THEY are the mother and daughter with more in common than most.

When Clare Canning realised her two children were very different she started to look at herself as well.

Hattie, eight, was struggling with things that many people wouldn’t even notice – things that Clare had struggled with throughout her life.

But it took years of tests and research to discover that they are both autistic.

And when both Hattie and her mum were officially diagnosed with the condition within months of each other things started to fall into place.

Clare, 38, a researcher from Totton, said she started to notice the difference between her two daughters, Hattie and Mae.

She said: “The more I learnt about Hattie’s behaviour the more it rang bells. Things like not being able to bear the feeling of socks on my feet, the feeling of seams or hypersensitivity to noise would leave me feeling anxious and stressed.”

And Hattie’s reactions could be extreme – throwing tantrums when faced with busy places or finding the intense environment of school “really difficult”.
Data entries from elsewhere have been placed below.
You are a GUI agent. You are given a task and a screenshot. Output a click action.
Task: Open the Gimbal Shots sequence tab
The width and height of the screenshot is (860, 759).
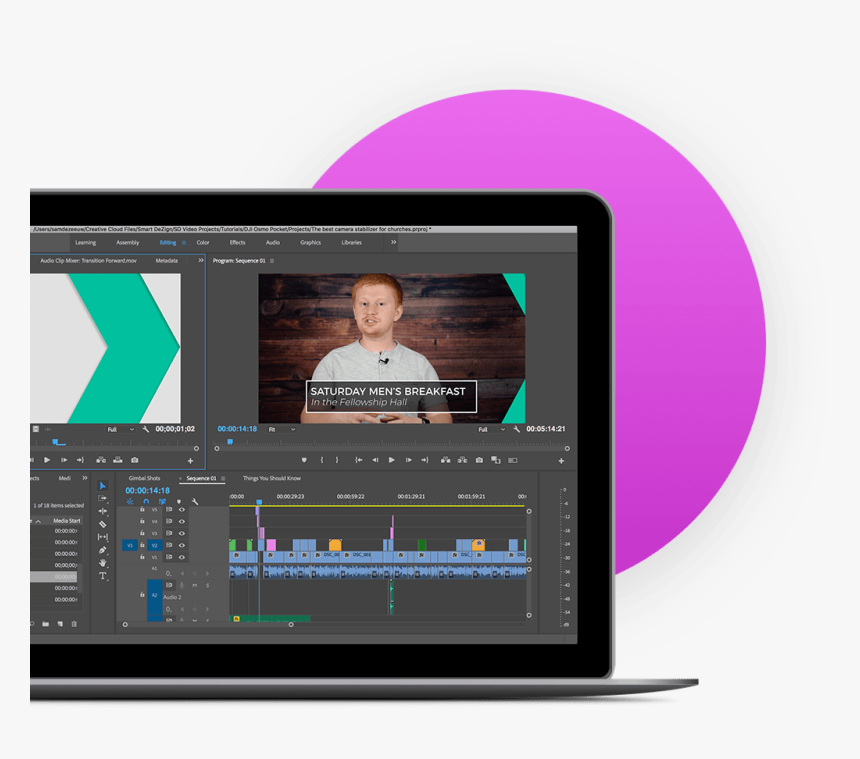point(144,478)
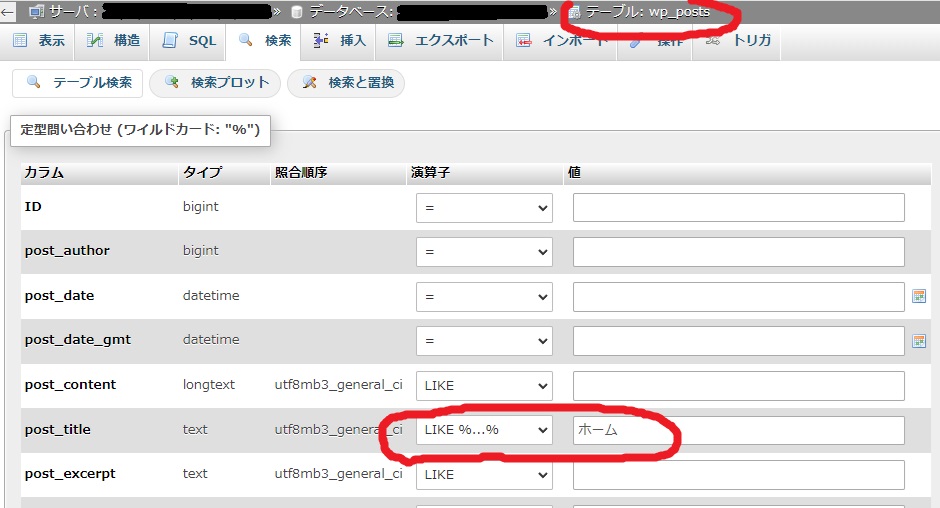Click the wp_posts table icon in breadcrumb
Image resolution: width=940 pixels, height=508 pixels.
point(574,12)
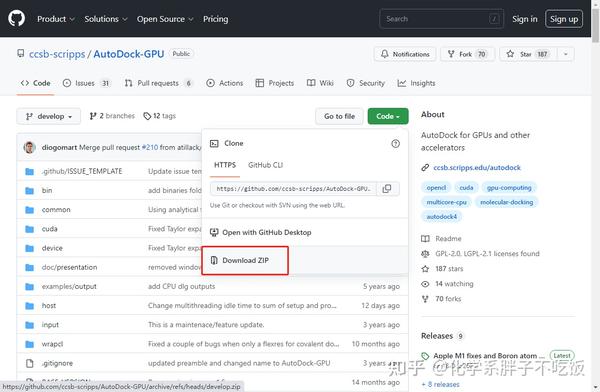
Task: Open the Pull requests tab
Action: click(158, 83)
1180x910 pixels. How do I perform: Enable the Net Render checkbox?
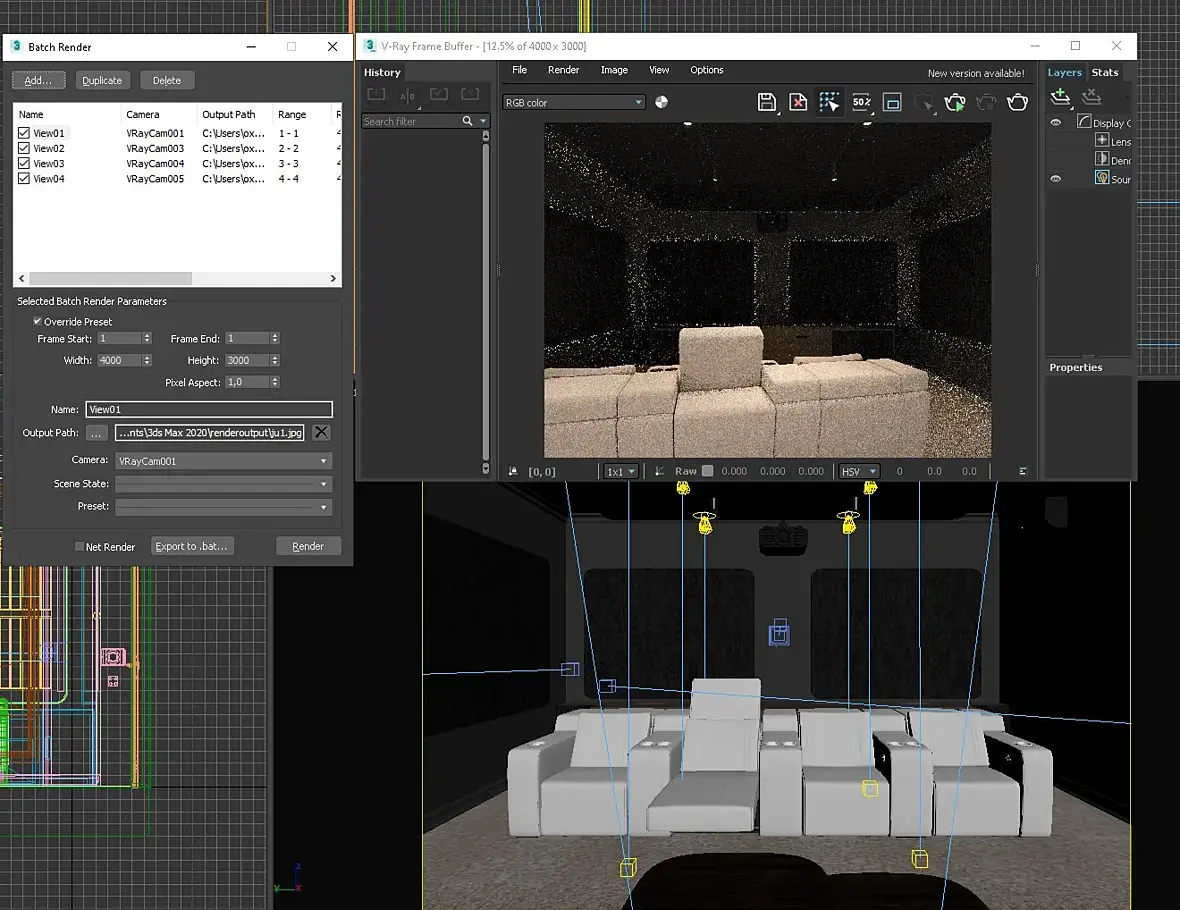tap(80, 547)
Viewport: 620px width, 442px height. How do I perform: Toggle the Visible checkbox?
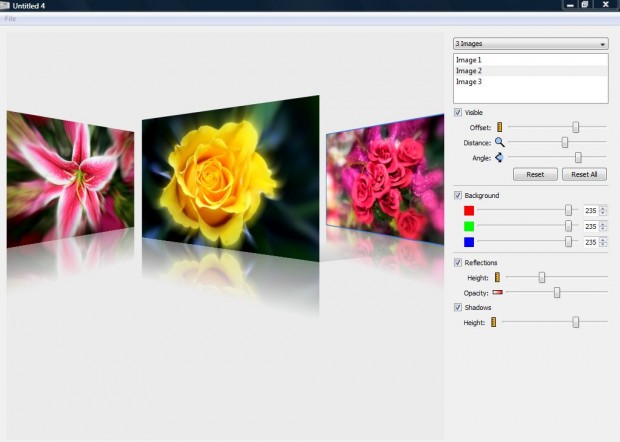coord(458,112)
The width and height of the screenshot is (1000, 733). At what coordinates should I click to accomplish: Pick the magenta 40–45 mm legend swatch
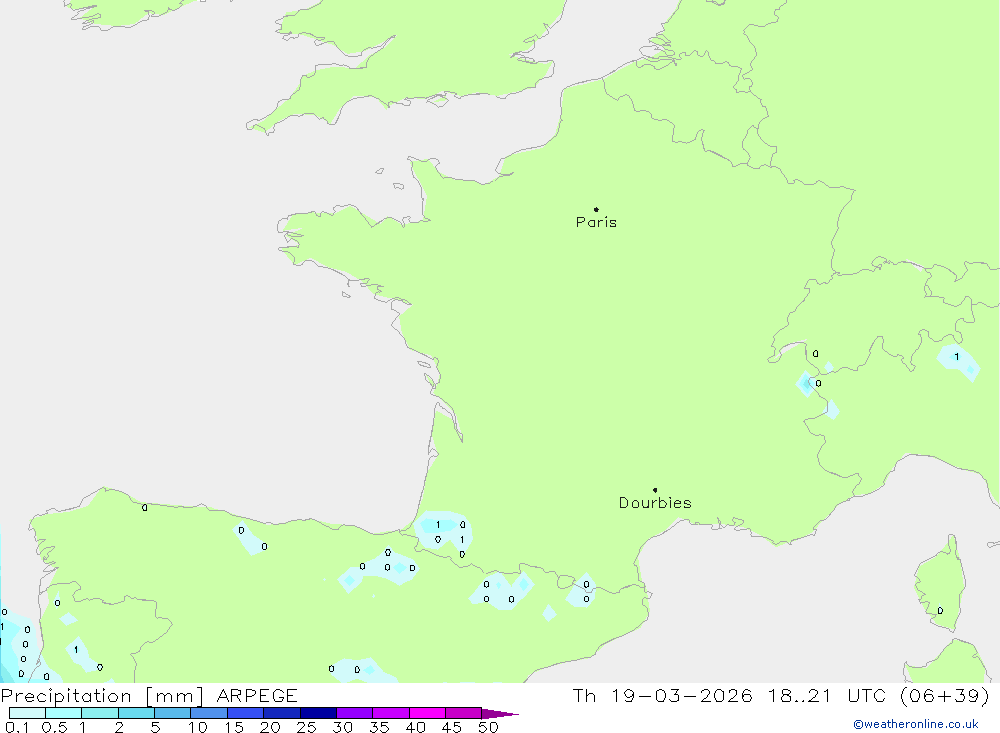(427, 713)
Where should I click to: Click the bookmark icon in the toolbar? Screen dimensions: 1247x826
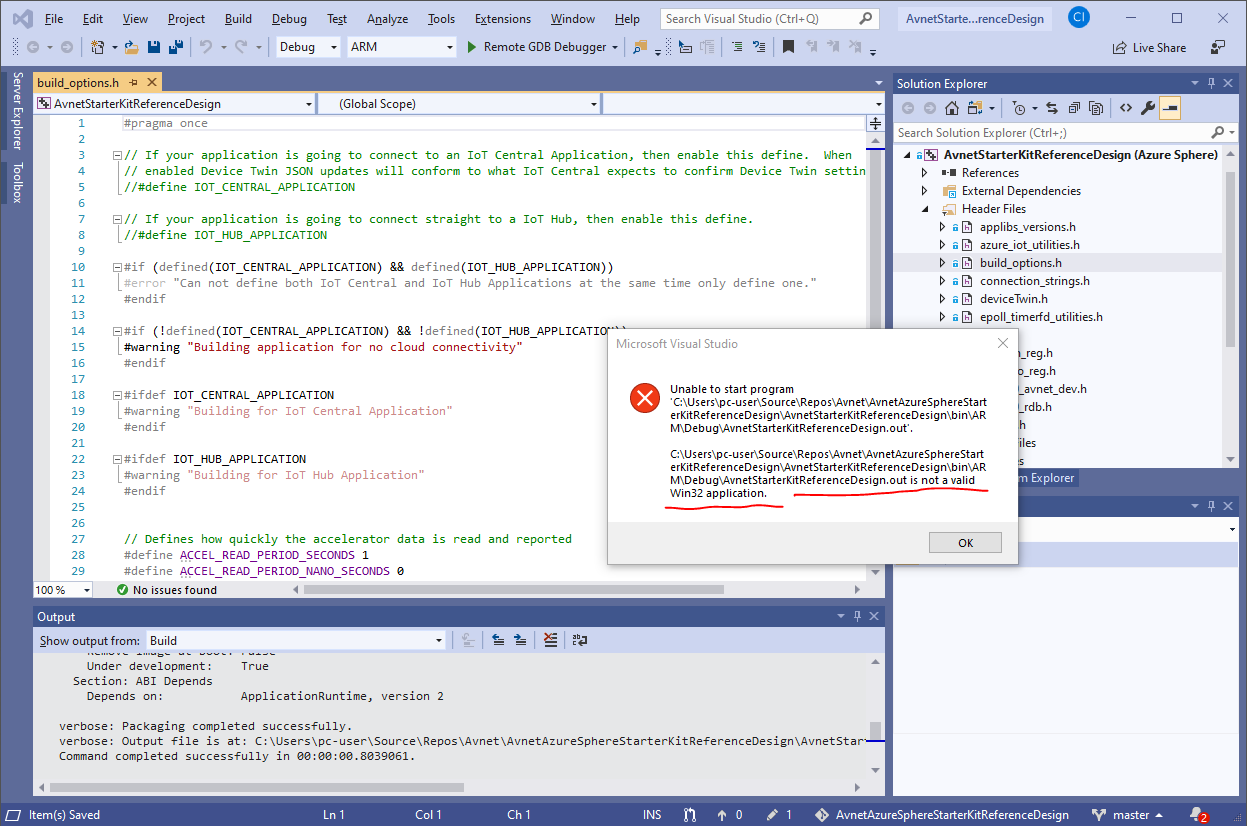pos(788,47)
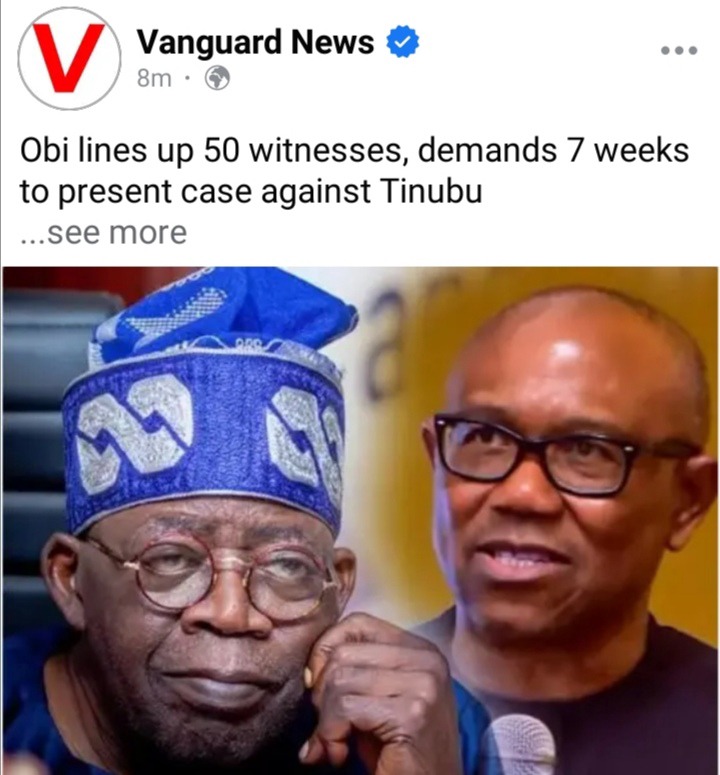Select the headline starting 'Obi lines up'
The width and height of the screenshot is (720, 775).
pyautogui.click(x=354, y=171)

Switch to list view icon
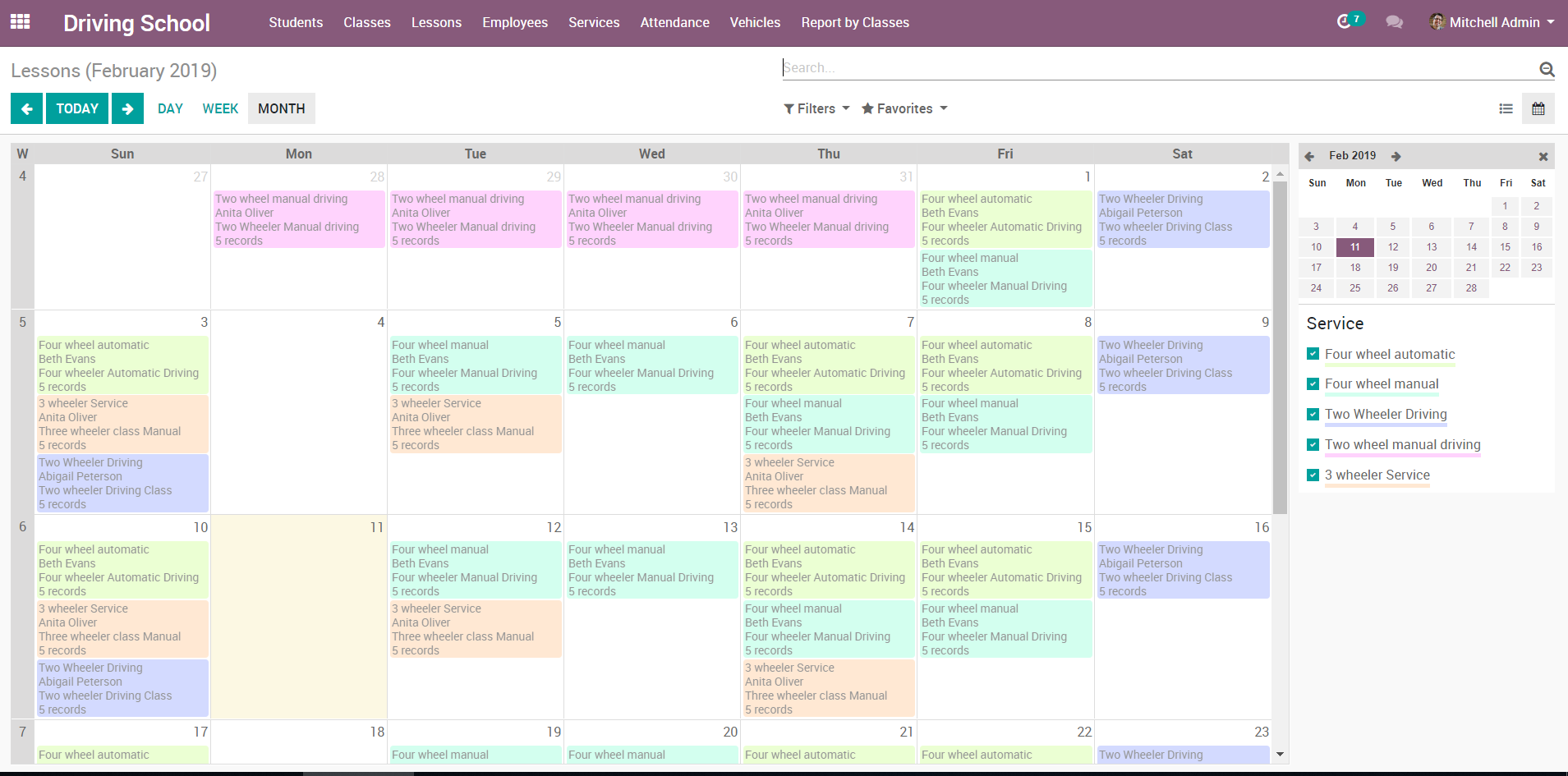pos(1506,108)
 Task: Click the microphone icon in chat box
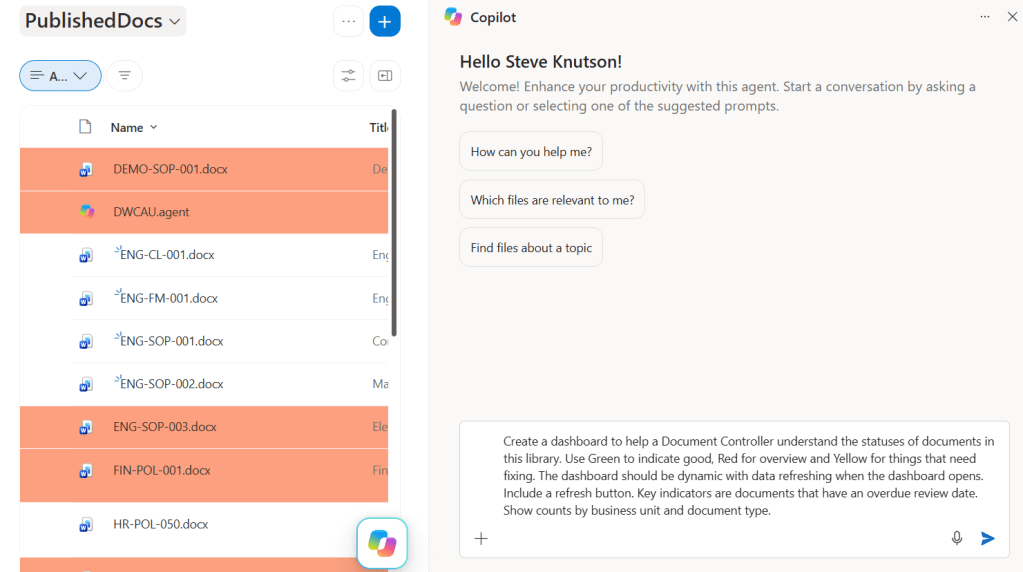tap(956, 538)
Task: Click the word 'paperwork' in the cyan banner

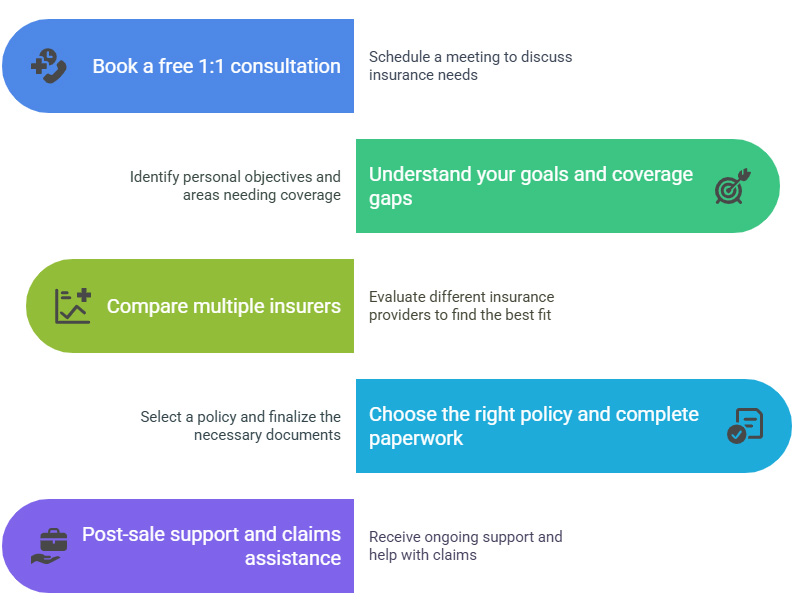Action: click(416, 439)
But although health services and the general public are becoming more and more aware of autism in boys, Clare says there’s still work to do in recognising symptoms in girls.

She says that autism in women and girls often goes undetected, because women are expected to fit in, hiding their true feelings so they don’t upset others or stand out from the crowd.

Clare said: “A large number of girls are undiagnosed. Girls are very different in the way they present with autism.

"They can appear a lot more motivated to fit in so they mask and hide their difficulties.

"I have learnt to mask the challenges I’ve had. Lots of women can appear very capable so it’s another barrier as we have had no support.

"We have had to learn to find different ways of coping. “

But the pressure of having to fit in and comply with social expectations meant that for Clare her whole sense of self was compromised.

And as a woman with autism she has had to observe others and “intellectualise” how to react in social situations.

“It feels like I’ve been living my life in a different perspective.

"I’ve spent so much of my life pretending to be someone else.

"It erodes any sense of self worth and self esteem.

"I was diagnosed with personality disorder when I was 22 – that’s now been retracted.”

She added: “People talk about losing a sense of who they are or having problems with self esteem.

"It’s very tiring – you are always having to use intellectual ways of understanding and how people respond.”

Now Clare is calling for greater understanding of women with autism. And she says there are some myths to dispel around the condition

For her the stereotype of people on the autistic disorder spectrum lacking in empathy is “the polar opposite.”

She said: “I would say me and Hattie get more angry and feel things quite strongly.

"We often stereotype autism as people who don’t have any emotions – but it’s the polar opposite.

"I’m hyper empathic – I can feel all the things other people are feeling and I haven’t found a way to not take on those feelings

“I can’t watch the news because I can’t get rid of those emotions. Everyone feels these things to a degree but it’s quite intense.

"I can hear the electricity in the walls when I’m lying in bed at night.”

Now that she has been diagnosed she says she feels “validated”, not only for herself but in pushing for a diagnosis with her daughter.

But it hasn’t been an easy ride.

She said: “It’s been a really long journey. They say lots of people are on the spectrum.

"But autistic people find that offensive – it’s a neurological difference.

"I saw three different GPs before I was assessed. What I would like to change is for it to be recognised and easier to get support.

“Because it’s a hidden disability we have had people tut at us because we use the disabled toilet – but we just can’t stand the noise of the hand dryers.

"We have to pick places to go very carefully. It’s the visual and audio stimulation that is too much.

"Sometimes it looks like Hattie’s having a tantrum like a toddler and the looks we get – it’s really hard not to care about it.”

Clare says she hopes Hattie’s diagnosis will mean her daughter won’t have to go through the same things she did – the intense anxiety of trying to fit in – and the difficulty in making friends.

But she says finally understanding her own and her daughter’s issues has been “overwhelming” and “important.”

She said: “It’s really hard to get a diagnosis for a child – as a grown woman it’s almost impossible. It feels really important and highly validating.”

Now Clare is about to embark on research that she hopes will help women living with the condition.

Her research will try to find a mindful intervention for self-harm as well as exploring connections between self-injury and female autism.